1. Wendet sich ein Nachbar gegen die einem Dritten erteilte Baugenehmigung und hat der Begünstigte von der Baugenehmigung bereits durch Errichtung der baulichen Anlage Gebrauch gemacht, kann eine Anordnung der aufschiebenden Wirkung hinsichtlich der Beeinträchtigungen, die vom Baukörper selbst ausgehen, dem Eilrechtsschutz suchenden Nachbarn in aller Regel keinen Vorteil mehr bringen. Der Antrag nach § 80a Abs. 3 und 1 Nr. 2 Alt. 1 sowie § 80 Abs. 5 Satz 1 Alt. 1 VwGO ist dann insoweit wegen fehlenden Rechtsschutzbedürfnisses unzulässig.*)
2. Einwendungen des Nachbarn, die das Maß der baulichen Nutzung und die Gestaltung des Bauvorhabens des Bauherrn sowie die Besonnung, Belichtung und Belüftung des eigenen Grundstücks zum Gegenstand haben, kann im Verfahren des vorläufigen Rechtsschutzes gerade nicht mehr zur Geltung verholfen werden.

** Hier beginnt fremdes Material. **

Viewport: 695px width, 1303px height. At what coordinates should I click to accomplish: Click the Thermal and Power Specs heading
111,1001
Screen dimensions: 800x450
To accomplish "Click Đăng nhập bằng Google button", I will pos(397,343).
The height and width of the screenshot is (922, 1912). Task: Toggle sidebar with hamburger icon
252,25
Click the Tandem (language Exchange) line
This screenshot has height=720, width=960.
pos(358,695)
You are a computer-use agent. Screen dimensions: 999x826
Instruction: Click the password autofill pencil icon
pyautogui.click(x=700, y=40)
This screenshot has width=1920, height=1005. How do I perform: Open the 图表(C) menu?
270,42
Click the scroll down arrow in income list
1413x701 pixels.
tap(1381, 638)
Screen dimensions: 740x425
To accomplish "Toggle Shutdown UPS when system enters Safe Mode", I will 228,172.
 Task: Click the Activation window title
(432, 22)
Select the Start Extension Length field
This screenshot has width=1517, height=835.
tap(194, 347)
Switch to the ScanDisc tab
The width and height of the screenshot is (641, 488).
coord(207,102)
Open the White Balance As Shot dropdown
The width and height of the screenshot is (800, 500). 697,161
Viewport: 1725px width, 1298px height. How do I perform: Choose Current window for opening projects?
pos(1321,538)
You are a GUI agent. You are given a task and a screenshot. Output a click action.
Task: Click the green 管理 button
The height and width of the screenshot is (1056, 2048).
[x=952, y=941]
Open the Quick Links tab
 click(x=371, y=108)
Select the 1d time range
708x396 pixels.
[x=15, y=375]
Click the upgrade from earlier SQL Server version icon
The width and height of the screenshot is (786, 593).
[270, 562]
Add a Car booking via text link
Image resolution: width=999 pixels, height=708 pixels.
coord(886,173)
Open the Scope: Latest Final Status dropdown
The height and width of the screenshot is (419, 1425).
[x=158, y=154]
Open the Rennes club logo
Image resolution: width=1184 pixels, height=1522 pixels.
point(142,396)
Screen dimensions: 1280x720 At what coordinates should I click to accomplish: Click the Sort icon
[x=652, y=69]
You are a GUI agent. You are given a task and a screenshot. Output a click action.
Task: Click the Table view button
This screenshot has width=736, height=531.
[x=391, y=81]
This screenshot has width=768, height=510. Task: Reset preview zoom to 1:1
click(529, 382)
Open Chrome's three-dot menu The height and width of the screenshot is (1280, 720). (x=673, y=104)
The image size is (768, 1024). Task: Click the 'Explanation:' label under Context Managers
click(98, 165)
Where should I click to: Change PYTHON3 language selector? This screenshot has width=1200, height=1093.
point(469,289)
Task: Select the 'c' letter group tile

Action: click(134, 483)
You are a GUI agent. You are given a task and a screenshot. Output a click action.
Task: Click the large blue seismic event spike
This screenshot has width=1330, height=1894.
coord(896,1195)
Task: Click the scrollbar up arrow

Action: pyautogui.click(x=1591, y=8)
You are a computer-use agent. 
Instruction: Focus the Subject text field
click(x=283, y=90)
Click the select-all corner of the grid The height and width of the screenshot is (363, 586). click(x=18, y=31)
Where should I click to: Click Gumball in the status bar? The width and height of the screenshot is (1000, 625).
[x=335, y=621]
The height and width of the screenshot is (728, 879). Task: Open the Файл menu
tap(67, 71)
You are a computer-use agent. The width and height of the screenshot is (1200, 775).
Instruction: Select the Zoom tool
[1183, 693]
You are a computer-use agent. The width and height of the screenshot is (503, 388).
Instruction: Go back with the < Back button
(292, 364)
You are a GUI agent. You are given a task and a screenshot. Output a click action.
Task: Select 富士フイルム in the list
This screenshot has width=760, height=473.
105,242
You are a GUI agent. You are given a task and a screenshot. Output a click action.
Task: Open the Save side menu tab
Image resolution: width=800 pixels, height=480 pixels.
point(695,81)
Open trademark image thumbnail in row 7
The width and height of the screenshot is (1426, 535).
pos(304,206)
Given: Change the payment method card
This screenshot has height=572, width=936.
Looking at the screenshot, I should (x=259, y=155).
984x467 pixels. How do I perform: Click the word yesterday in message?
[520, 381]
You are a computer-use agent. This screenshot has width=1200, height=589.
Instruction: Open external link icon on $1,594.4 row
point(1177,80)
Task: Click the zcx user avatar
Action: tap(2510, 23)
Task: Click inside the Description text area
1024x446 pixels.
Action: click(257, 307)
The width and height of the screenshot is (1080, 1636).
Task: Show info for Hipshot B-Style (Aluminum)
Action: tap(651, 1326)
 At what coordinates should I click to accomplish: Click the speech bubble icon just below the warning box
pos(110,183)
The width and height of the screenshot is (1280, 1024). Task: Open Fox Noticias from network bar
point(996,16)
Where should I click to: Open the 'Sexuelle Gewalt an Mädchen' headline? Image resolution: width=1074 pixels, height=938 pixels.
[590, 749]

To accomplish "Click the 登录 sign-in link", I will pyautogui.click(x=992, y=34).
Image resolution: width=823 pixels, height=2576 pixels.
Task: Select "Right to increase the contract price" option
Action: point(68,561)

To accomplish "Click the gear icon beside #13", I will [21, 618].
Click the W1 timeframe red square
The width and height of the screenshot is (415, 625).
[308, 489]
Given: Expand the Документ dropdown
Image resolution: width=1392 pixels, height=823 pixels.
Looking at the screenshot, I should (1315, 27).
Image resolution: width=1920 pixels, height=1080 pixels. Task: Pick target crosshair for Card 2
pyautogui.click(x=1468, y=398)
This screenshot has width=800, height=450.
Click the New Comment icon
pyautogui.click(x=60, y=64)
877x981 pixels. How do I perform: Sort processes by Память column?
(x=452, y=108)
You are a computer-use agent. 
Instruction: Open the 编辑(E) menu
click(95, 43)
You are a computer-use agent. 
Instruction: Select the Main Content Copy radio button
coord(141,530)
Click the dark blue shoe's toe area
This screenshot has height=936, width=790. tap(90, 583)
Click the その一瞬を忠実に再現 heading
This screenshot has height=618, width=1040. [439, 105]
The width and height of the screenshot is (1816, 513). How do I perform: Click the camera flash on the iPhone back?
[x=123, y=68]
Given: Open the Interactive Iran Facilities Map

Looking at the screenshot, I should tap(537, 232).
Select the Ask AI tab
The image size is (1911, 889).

VGH Baden-Württemberg, Beschluss vom 01.04.2019 – 5 S 2102/18
BauGB § 34 Abs. 1, 2; BauNVO § 12 Abs. 2; LBO-BW § 37 Abs. 1; VwGO §§ 80, 80a
Problem/Sachverhalt
Der Eigentümer eines Grundstücks hat eine Baugenehmigung für ein Mehrfamilienhaus nebst Stellplätzen erhalten. Den Baukörper des Hauses hat der Eigentümer daraufhin bereits errichtet. Der Nachbar fühlt sich durch das Bauvorhaben in seinen Rechten verletzt und versucht, das Bauvorhaben und dessen Nutzung im Rahmen des Eilrechtsschutzes noch zu verhindern.
Entscheidung
Ohne Erfolg! Es besteht kein Rechtsschutzbedürfnis des Nachbarn, stellt der VGH fest. Wendet sich ein Nachbar gegen eine Baugenehmigung und hat der Begünstigte der Baugenehmigung bereits die bauliche Anlage errichtet, kann eine Anordnung der aufschiebenden Wirkung wegen angeblicher Beeinträchtigungen, die vom Baukörper selbst ausgehen, dem Nachbarn im Eilrechtsschutz keinen Vorteil bringen. Es fehlt mithin an dem für den einstweiligen Rechtsschutz erforderlichen Rechtsschutzbedürfnis. Nach Errichtung des Bauvorhabens entsprechend der Baugenehmigung erfordert die Gewährung effektiven Rechtsschutzes in aller Regel keine Aussetzung der Vollziehung mehr, da die Baugenehmigung insoweit bereits vollzogen wurde. Der Baukörper des geplanten Wohngebäudes wurde bereits errichtet. Damit kann den Einwendungen des Nachbarn, die das Maß der baulichen Nutzung und die Gestaltung des Bauvorhabens des Bauherrn sowie die Besonnung, Belichtung und Belüftung ihres eigenen Grundstücks zum Gegenstand haben, im Verfahren des vorläufigen Rechtsschutzes nicht mehr zur Geltung verholfen werden, selbst wenn die Einwendungen begründet sein sollten.
Praxishinweis
Der Eilrechtsschutz ist ein Verfahren, um schnell zu handeln und kurzfristig Sachverhalte zu regeln bzw. zu verhindern. Im Fall einer Baugenehmigung kann dies nicht mehr erfolgen, wenn die entsprechende Genehmigung bereits ausgenutzt und das Vorhaben errichtet wurde. Gegen die (bereits durchgeführte) Bebauung kann insofern nicht mehr im Eilrechtsschutz vorgegangen werden. Gegen die einem Dritten erteilte Baugenehmigung müsste im Rahmen eines Widerspruchs- bzw. Klageverfahrens durch die Baugenehmigung in eigenen Rechten verletzter Nachbarn vorgegangen werden.
RA Dr. Bastian Hirsch, Frankfurt a.M.